# Vitest Output Optimization for LLM Development
## Overview
When working with LLMs on development tasks, test output can consume significant tokens due to verbose progress indicators and passing test details. This document describes the optimization implemented in `scripts/llm-env.ps1` that reduces test output by ~90% while preserving all critical debugging information.
## Problem
Standard `npm test` output includes:
- Dynamic progress updates that create duplicate lines when captured
- Details for every passing test
- Verbose formatting with Unicode symbols
- Intermediate summary lines
Example of problematic output captured by LLM:
```
❯ tests/e2e/debugpy-connection.test.ts 0/2
Test Files 1 failed | 0 passed (48)
Tests 2 failed | 0 passed (4)
Duration 1.89s
❯ tests/e2e/debugpy-connection.test.ts 0/2
Test Files 1 failed | 0 passed (48)
Tests 2 failed | 0 passed (4)
Duration 2.96s
```
## Solution
The script uses TAP (Test Anything Protocol) reporter with intelligent filtering:
### Why TAP?
- **35+ year stable format** - Rarely changes between versions
- **Simple patterns** - Easy to parse reliably
- **No progress updates** - Designed for CI/non-interactive use
- **Structured output** - Clear separation of test results
### Implementation
```powershell
# Force CI mode to prevent dynamic updates
$env:CI = 'true'
# Use TAP reporter with coverage
npm test -- --reporter=tap --coverage
# Filter to show only:
# - TAP header (version, test count)
# - Failed test files and their details
# - Coverage report
# - Skip all passing test output
```
## Usage
```powershell
# Source the optimization script
. ./scripts/llm-env.ps1
# All npm commands work naturally - no need to remember npm.cmd
npm run build # Works perfectly (pass-through)
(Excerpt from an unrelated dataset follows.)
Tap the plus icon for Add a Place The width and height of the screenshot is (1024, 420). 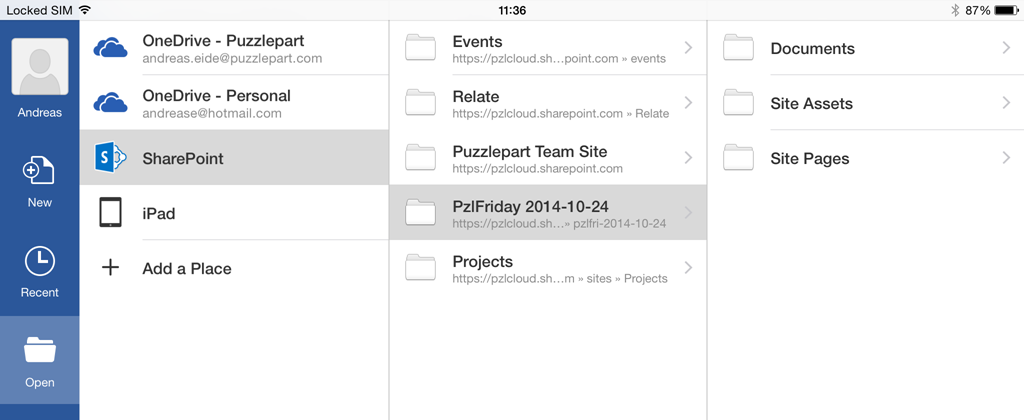pos(110,268)
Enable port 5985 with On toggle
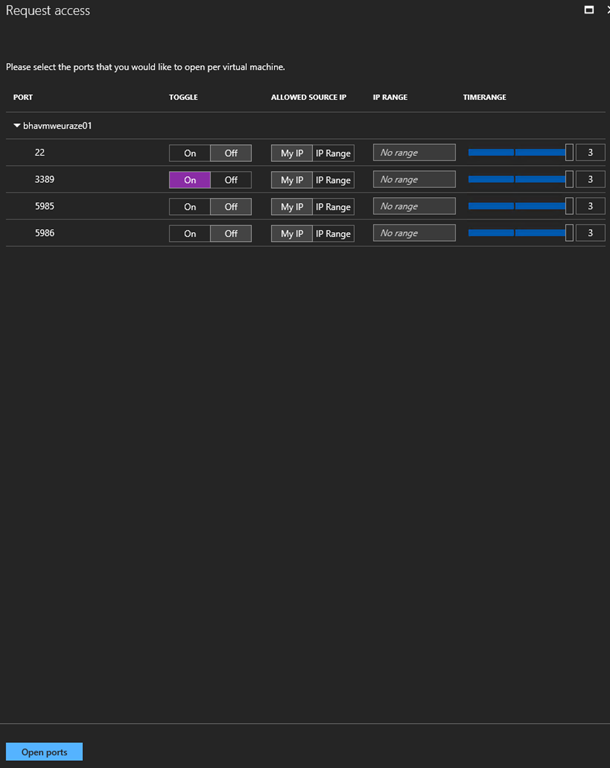 pyautogui.click(x=189, y=207)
npm install # Works perfectly (pass-through)
npm test # Automatically optimized (failures + coverage only)
npm test:unit # Optimized unit tests
npm test:int # Optimized integration tests
npm test:e2e # Optimized e2e tests
# Original commands still available if needed
npm.cmd test # Bypass optimization
```
## Results
### Before Optimization
- ~15,000+ characters of output
- Hundreds of duplicate progress lines
- Details for all 700+ passing tests
### After Optimization
- ~1,500 characters for same test run
- Only failed tests with full stack traces
- Complete coverage report maintained
- **~90% reduction in token usage**
### Example Optimized Output
```
TAP version 13
1..48
not ok 5 - tests/integration/python_debug_workflow.test.ts # time=731.82ms {
1..1
not ok 1 - Python Debugging Workflow - Integration Test # time=731.22ms {
1..2
not ok 1 - should complete a full debug session # time=239.87ms
---
error:
name: "AssertionError"
message: "expected false to be true"
at: "tests/integration/python_debug_workflow.test.ts:150:33"
actual: "false"
expected: "true"
...
}
}
% Coverage report from istanbul
File | % Stmts | % Branch | % Funcs | % Lines | Uncovered Line #s
-------------------|---------|----------|---------|---------|-------------------
All files | 90.39 | 84.81 | 91.83 | 90.55 |
...
```
## Technical Details
### TAP Filtering Logic
1. Always show TAP header and test plan
2. Track nested test structure with depth counter
3. When `ok X - file.ts` seen → skip entire block
4. When `not ok X - file.ts` seen → show entire block
5. Always show coverage report at end
### Key Regex Patterns
- Failed test file: `^not ok \d+ - .*\.ts`
- Passing test file: `^ok \d+ - .*\.ts`
- Coverage lines: Multiple patterns to catch all report lines
## Benefits
1. **Token Efficiency**: 90% reduction in LLM token usage
2. **Debugging Focus**: Only see what needs attention
3. **Coverage Tracking**: Maintains ability to monitor >90% requirement
4. **Stable Format**: TAP's stability reduces maintenance
5. **Zero Config**: Works automatically when script is sourced
## Docker Build Optimization
The script also optimizes Docker build output to prevent duplicate progress lines:
### Problem
Docker's default BuildKit output creates dynamic progress updates that result in hundreds of duplicate lines when captured by LLMs:
```
[+] Building 0.2s (1/3)
[+] Building 0.3s (1/3)
[+] Building 0.4s (1/3)
... (hundreds of duplicates)
```
### Solution
The script automatically adds `--progress=plain` to all `docker build` commands:
```powershell
docker build -t myimage .
# Automatically becomes:
docker build --progress=plain -t myimage .
```
This provides clean, linear output without duplicates while preserving all build information.
## Future Improvements
- Could add filtering for specific test name patterns
- Consider caching coverage data between runs
- Explore other stable formats (JUnit XML, etc.)
- Add more command optimizations (git operations, etc.)